GARY LABARBERA, LAWRENCE KUDLA, THOMAS GESUALDI, PAUL GATTUS, THEADORE KING, CHESTER BROMAN, FRANK FINKEL, and JOSEPH FERRARA, as Trustees and Fiduciaries of the Local 282 Welfare Pension, Annuity, Job Training and Vacation and Sick Leave Trust Funds, Plaintiff,
J.E.T. RESOURCES, INC., Defendant.

The opinion of the court was delivered by: ARTHUR SPATT, District Judge


Before the Court is a disturbing application for attorneys' fees. After having unsuccessfully moved for modest attorneys' fees of $7,033 before this Court, the plaintiffs successfully appealed that decision and now seek an additional sum of more than $90,000 in attorneys' fees. As set forth below, the Court is unwilling to approve such a large sum in attorneys' fees for a relatively straightforward and single issue appeal. Looking into the future, it is conceivable that there may be a motion filed for attorneys' fees for the appeal of the reduction of attorneys' fees on the appeal of the decision not to grant attorneys fees. This invariably leads to the question, when will these multiplicitous requests for attorneys' fees come to an end?


  The background of this case is set forth in this Court's Order dated January 15, 2003, familiarity with which is assumed. For purposes of clarity, some relevant facts and procedural history will be restated. On June 13, 2001, the plaintiffs, who are the trustees of the Local 282 benefit funds, commenced this action against J.E.T. Resources, Inc. ("JET" or the "defendant"), under the provisions of the Employee Retirement Income and Security Act ("ERISA") to compel JET to post a surety bond or its equivalent pursuant to a collective bargaining agreement (the "agreement"). According to the plaintiffs, JET previously posted bonds for the benefit of the union. However, in May of 2000, a bond expired and was never renewed, in violation of the agreement.

  On May 8, 2002, JET appeared before United States Magistrate Judge E. Thomas Boyle and indicated that it would not be posting a bond because it was no longer in business. On August 5, 2002, the parties appeared before this Court for a bench trial. During the trial, the Court stated that it would grant a judgment by default in favor of the plaintiffs by directing JET to file a bond or its equivalent. Following the trial, counsel for the plaintiffs moved for attorneys' fees in the amount of $7,033.00 and costs in the amount of $285.86 under 29 U.S.C. § 1132(g)(1), which provides that "[i]n any action under this subchapter . . . by a participant, beneficiary, or fiduciary, the court in its discretion may allow a reasonable attorney's fee and costs of action to either party." On January 15, 2003, the Court concluded that section 1132(g) did not support an award of attorneys' fees and costs for an action on a surety bond and denied the plaintiffs' request. The plaintiffs appealed from that decision.

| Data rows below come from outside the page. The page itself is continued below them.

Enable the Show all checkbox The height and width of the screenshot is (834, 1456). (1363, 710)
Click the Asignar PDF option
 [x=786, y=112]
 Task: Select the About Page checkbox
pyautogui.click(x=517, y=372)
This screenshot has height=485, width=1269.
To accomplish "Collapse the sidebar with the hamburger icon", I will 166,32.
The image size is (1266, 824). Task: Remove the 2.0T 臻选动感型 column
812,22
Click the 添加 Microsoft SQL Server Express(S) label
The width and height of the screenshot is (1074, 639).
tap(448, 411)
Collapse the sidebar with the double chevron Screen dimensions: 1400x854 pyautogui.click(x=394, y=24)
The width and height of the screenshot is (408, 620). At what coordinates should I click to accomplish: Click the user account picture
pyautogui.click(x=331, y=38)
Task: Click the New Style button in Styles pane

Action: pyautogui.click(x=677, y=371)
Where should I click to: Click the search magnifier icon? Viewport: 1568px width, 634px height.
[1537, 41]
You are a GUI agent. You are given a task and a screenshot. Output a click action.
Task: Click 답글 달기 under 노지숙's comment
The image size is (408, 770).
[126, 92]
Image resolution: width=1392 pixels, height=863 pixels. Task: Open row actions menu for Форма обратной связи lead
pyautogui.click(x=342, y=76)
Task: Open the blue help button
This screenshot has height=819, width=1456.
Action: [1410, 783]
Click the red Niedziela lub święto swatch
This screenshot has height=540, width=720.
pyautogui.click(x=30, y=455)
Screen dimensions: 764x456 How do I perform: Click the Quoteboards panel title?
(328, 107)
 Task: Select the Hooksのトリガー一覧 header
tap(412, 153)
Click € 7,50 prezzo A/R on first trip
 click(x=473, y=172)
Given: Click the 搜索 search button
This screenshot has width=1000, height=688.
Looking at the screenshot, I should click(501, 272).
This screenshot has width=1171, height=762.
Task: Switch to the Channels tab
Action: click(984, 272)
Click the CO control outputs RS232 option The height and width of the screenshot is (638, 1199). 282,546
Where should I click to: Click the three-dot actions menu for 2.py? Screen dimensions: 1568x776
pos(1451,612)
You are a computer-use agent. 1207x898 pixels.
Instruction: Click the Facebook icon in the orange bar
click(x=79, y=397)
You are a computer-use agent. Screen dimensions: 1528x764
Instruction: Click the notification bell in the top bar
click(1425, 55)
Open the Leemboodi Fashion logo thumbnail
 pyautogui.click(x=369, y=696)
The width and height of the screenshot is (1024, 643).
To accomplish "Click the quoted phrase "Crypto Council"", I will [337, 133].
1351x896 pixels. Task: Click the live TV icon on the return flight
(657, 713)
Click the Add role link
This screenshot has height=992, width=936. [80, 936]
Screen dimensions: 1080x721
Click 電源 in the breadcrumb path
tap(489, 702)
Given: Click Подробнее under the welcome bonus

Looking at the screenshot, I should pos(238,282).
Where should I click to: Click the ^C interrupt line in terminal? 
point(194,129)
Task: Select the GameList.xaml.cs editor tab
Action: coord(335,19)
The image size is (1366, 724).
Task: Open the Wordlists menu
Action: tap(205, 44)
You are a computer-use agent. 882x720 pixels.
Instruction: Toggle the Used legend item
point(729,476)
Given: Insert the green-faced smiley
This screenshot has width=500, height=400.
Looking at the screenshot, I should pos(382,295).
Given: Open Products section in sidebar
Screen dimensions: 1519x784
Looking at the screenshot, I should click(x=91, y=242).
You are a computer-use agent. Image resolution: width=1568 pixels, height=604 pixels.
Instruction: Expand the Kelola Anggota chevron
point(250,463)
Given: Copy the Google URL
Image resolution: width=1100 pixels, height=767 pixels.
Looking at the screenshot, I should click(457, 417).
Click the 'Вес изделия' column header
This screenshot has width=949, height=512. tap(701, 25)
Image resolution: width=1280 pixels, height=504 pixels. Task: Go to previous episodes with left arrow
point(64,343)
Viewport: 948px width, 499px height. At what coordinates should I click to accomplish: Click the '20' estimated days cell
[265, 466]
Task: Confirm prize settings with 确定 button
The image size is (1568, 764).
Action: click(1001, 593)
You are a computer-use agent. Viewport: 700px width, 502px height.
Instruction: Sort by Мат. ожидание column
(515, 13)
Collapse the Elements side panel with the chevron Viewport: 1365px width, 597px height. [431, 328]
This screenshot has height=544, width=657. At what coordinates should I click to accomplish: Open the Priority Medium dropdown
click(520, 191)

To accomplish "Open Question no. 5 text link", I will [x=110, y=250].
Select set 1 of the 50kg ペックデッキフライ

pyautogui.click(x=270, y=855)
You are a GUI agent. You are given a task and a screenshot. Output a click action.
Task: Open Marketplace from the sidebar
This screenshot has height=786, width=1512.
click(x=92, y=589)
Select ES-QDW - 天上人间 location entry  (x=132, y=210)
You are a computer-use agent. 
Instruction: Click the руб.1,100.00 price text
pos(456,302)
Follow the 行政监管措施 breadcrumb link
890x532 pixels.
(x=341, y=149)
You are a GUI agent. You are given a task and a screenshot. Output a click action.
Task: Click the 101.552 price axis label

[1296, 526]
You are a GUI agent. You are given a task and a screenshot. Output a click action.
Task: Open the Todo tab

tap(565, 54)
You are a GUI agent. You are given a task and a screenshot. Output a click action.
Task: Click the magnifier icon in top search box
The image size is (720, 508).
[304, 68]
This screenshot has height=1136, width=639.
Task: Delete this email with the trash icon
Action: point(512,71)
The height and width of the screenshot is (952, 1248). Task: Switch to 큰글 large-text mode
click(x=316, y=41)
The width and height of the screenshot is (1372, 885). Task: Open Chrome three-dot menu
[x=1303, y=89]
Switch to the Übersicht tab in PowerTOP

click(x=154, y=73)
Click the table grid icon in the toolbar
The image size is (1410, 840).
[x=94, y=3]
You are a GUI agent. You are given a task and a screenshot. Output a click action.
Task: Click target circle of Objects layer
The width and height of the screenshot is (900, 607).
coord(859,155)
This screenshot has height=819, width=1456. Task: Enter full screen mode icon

  On May 20, 2004, the Second Circuit vacated the judgment and remanded the case for the Court to consider anew plaintiffs' application for attorneys' fees. The Second Circuit found that § 1132(g)(1) unambiguously authorizes the district court, in its discretion, to award attorneys fees. The Second Circuit instructed that the Court should, in exercising its discretion under § 1132(g)(1), "undertake the five-factor inquiry set forth in Chambless v. Masters, Mates & Pilots Pension Plan, 815 F.2d 869, 871 (2d Cir. 1987), and to be mindful that `ERISA's attorney's fee provisions must be liberally construed to protect the statutory purpose of vindicating retirement rights, even when small amounts are involved,' id. at 872." Labarbera v. Clestra Hauserman, Inc., 369 F.3d 224, 227 (2d Cir. 2004). On March 18, 2005, the plaintiffs filed their application for attorneys' fees and costs pursuant to 29 U.S.C. § 1132(g)(1). The plaintiffs now seek fees in the amount of $100,448.00 and costs in the amount of $4,913.14. The Court notes that counsel for the plaintiffs expended an additional 371.25 hours totaling $93,415.00 in attorneys' fees during the appeal in this case. However, the Court notes that it is only able to identify a total of 342.5 hours spent on the appeal from the time slips attached as an exhibit to the attorney's declaration.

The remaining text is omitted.